* SUPPLIED PASSAGE:
+ + + + + + +

Steve Jobs is set to return to Apple on schedule at the end of June, “people familiar with Apple” tell the Wall Street Journal. He might also end up at the company’s developer’s conference next week, the paper said.
Writes the Journal:
Two people who do business with Apple said senior Apple managers have told them the company is now trying to coordinate Mr. Jobs’s return with a product launch or public event.
The prospect of a public return by Apple’s CEO, following a six-month medical leave, will no doubt help build buzz for the company’s developer event, where Apple is expected to launch a new iPhone into a barrage of free publicity.
But the inside information leaked to the Journal also helps highlight how traumatic Jobs’ health scare has been for him and his company — despite past indications to the contrary.

+ + + + + + +

* DATA EXCERPTS:
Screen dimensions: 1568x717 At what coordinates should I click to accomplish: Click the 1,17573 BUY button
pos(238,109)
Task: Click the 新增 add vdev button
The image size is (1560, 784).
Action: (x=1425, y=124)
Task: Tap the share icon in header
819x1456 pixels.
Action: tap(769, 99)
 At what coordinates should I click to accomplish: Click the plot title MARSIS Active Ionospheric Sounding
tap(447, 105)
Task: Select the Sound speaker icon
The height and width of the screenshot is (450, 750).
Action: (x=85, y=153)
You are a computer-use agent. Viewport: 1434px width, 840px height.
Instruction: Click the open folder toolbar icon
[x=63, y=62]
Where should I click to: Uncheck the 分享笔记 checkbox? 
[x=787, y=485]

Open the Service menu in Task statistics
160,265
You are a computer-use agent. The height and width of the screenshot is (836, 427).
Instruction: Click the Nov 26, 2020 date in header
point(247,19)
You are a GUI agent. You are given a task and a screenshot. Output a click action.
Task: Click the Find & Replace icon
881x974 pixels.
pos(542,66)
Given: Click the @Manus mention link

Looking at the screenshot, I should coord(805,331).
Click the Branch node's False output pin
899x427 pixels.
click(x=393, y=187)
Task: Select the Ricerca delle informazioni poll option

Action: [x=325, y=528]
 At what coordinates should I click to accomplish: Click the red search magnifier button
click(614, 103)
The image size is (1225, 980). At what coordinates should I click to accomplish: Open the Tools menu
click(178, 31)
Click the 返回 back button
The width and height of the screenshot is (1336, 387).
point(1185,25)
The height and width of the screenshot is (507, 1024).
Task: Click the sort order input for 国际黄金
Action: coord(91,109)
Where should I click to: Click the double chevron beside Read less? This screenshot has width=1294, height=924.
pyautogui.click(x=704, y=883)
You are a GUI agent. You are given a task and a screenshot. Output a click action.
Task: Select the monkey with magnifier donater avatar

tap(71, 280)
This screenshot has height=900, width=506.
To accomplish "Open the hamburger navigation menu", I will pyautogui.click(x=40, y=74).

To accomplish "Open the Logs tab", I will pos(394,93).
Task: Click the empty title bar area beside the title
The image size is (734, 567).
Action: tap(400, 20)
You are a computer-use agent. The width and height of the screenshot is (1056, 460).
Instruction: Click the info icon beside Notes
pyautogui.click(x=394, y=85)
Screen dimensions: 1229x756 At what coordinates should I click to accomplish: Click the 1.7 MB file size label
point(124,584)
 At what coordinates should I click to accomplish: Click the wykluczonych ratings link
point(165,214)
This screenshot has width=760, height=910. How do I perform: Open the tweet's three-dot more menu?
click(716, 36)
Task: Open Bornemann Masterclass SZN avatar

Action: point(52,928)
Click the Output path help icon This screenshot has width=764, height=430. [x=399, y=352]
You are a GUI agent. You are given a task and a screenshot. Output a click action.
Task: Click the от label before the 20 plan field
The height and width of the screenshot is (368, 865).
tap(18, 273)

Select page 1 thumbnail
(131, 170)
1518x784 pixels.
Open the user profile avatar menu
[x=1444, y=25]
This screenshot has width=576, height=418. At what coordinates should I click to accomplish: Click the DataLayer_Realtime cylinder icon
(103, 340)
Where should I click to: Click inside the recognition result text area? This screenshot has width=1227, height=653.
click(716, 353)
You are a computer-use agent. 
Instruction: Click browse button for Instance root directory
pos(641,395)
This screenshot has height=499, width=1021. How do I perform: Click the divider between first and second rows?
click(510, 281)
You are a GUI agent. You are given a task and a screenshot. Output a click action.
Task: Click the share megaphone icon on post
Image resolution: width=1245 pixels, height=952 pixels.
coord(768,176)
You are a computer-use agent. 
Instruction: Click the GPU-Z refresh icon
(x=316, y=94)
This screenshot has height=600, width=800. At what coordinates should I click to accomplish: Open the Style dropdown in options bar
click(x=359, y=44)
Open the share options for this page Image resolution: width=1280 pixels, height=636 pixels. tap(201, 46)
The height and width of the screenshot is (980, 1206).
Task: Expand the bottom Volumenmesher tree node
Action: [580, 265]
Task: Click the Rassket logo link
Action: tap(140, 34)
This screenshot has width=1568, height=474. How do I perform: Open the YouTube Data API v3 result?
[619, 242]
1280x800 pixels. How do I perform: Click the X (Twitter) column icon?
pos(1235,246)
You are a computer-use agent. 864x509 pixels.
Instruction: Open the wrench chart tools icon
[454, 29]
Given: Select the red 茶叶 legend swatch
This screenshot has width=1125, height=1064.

+ + + + + + +

* REQUIREMENT 1:
Reproduce everything in the Steve Jobs article from "But the inside" down to "to the contrary.", unchanged.
* REQUIREMENT 2:
Take the article on Steve Jobs's return to Apple further, beginning right after its final sentence.

* ANSWER SPACE 1:
But the inside information leaked to the Journal also helps highlight how traumatic Jobs’ health scare has been for him and his company — despite past indications to the contrary.

* ANSWER SPACE 2:
Apple once attributed Jobs’ rail-thin appearance to a “common bug.” When later announcing his medical leave, Jobs avoided disclosing the seriousness of the situation, saying he was leaving due to the complexity of his health issues and even because of the distracting “curiosity” over them.”
But things got pretty bad, at least according to the Journal‘s well-placed source. Select members of Apple’s board received weekly updates about his condition, a “person familiar with the matter” told the paper, and they wouldn’t have all been pretty:
He was one real sick guy… Fundamentally he was starving to death over a nine-month period. He couldn’t digest protein. [But] he took corrective action.